Backstory, with style
Apropos of all our bouts of wrestling with our characters' backstories, here's how SL Viehl dispatches four novels worth of backstory (Another character has just told her protagonist "It's a personal problem .... you wouldn't understand"):
Cherijo: "Squilyp, I'm a fugitive genetic construct on the run from basically everyone in the galaxy. My adopted family are lovely blue people who eviscerate anyone who threatens their relatives -- handy in my case, but often nerve wracking. My father was a monster, my genetic twin, and experimented on me for twenty-eight years. My alien-raised husband until recently had no human emotions, and you incubated my daughter in an artificial uterus." I laced my fingers together and rested them on my knee. "Believe me when I tell you, there is no personal problem I can't handle."


 
Progress with Second Contact

I'm up to...




Chapter 12: Consequences of Courage

"I had to tell them," Jarl explained with a shrug. "They threatened torture. So I told them, and I volunteered to fetch you down. I was on my way when you so obligingly came of your own accord. You're not up to pain, H'Reth," he finished, soberly. "Order the pretty brat down."



 
Fear not, the pictures are coming

Read through your recent contributions. Have to start transplanting some of your blog entries to the ORU Research and Commentary section. The one on evolution for example. It wouldn't take much to turn that into a R&C entry on the ORU. Just ask the question, rhetorically or otherwise, of whether it would be any more reassuring to be Sevolite (and know and accept how and by whom you were 'evolved'.) I may lift it and transplant if I ever get one of those Round Tuits with an hour at home working on the web site written on it.

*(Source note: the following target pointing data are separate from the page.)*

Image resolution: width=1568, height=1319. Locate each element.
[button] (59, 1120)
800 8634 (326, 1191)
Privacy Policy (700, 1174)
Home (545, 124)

Pictures from Norwescon coming soon. David took them in to get them developed yesterday. Greatest modifier of 'soon' will be the 100 midterms I must get finished for return on Friday.


Take your point about what is a link and what isn't, on the cover of ROW. Sticking in the flash symbols was a last minute impulse.




Monday, April 01, 2002
 
Is that all I get tonight??
I'm still awake. You can phone me! I durn't phone you. Blogger's up and down like a fiddler's elbow - probably overloaded, poor thing - and I don't seem to be able to get from ProBlogger directly to this Blog. Probably because I'm not registered. Anyway, going to push this message through the window.


 
Back from Norwescon

... with plenty of pictures and news. Stand by for pictures to get developed and scanned.